Jeb Bush is coming under fire for saying yesterday that many of those who enter the U.S. illegally do so as “an act of love” towards their family and therefore shouldn’t be treated as ordinary criminals. Bush stated:

Yes, they broke the law, but it’s not a felony. It’s an act of love. It’s an act of commitment to your family. I honestly think that that is a different kind of crime that there should be a price paid, but it shouldn’t rile people up that people are actually coming to this country to provide for their families.

It’s an easy statement to shoot at. Crimes such as theft, burglar, and even armed robbery can also be “acts of love” in the same sense that Bush meant.
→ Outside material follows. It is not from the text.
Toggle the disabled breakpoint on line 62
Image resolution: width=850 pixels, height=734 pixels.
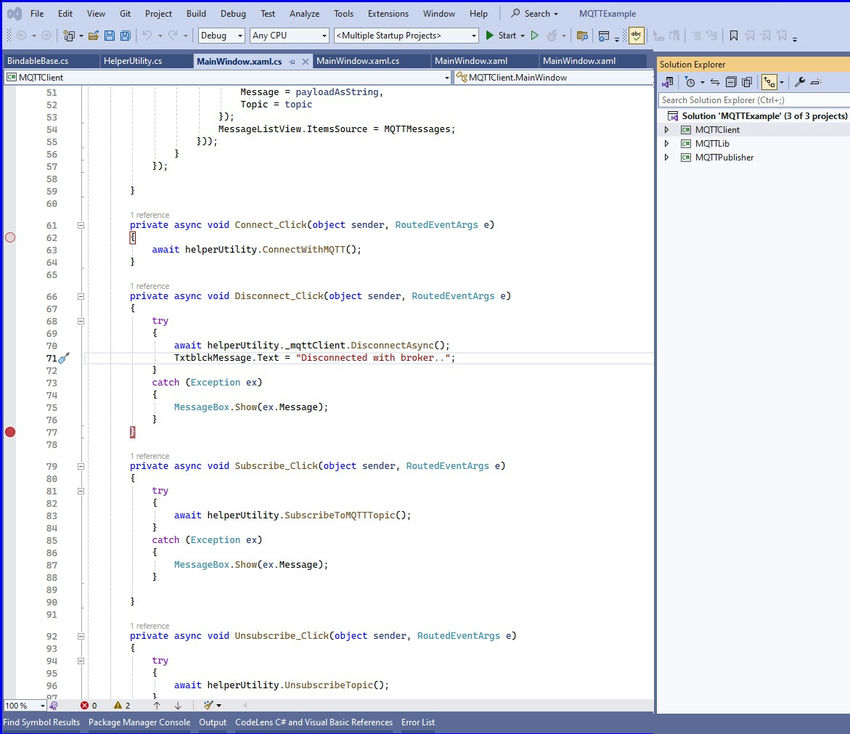pyautogui.click(x=10, y=238)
Should people not get “riled up” about theft, burglary, and armed robbery?

But Bush’s comment isn’t entirely without merit. Unlike thieves and robbers, many illegal immigrants are providing services to Americans. And though they entered illegally, they did so while the government more-or-less looked away under, in effect, an unofficial arrangement whereby they would get the opportunity for a better life in exchange for providing cheap labor.

Accordingly, Bush is right that illegal immigrants shouldn’t be demonized. Furthermore, in my view they shouldn’t be hunted down and deported (nor are they — nearly all deportations under President Obama are of illegals with a criminal history or those who were caught recently entering illegally).

At the same time, illegal immigrants shouldn’t be rewarded with legal status, and certainly not with a path to citizenship. That wasn’t part of the “arrangement” under which they illegally entered the U.S. And rewarding illegal immigration will encourage more of it.

In his latest remarks, Jeb Bush took no position on legalization/path to citizenship. His past positions have varied.

But Bush has been consistently sympathetic towards illegal immigrants, and as he considers whether to run for president he wants to put that sympathy on the table. He has decided, I think, that if he does run, he will run as who he is. And before deciding, he wants to gauge whether “who he is” will be viable in the free-for-all of vigorous debates and primaries.

I have mixed feelings. There should be room in the Republican race for candidates with Bush’s views on immigration (whatever, precisely, they may be). But for reasons mostly unrelated to his views on immigration or other substantive matters, I definitely don’t want Jeb Bush to be the Republican candidate in 2016.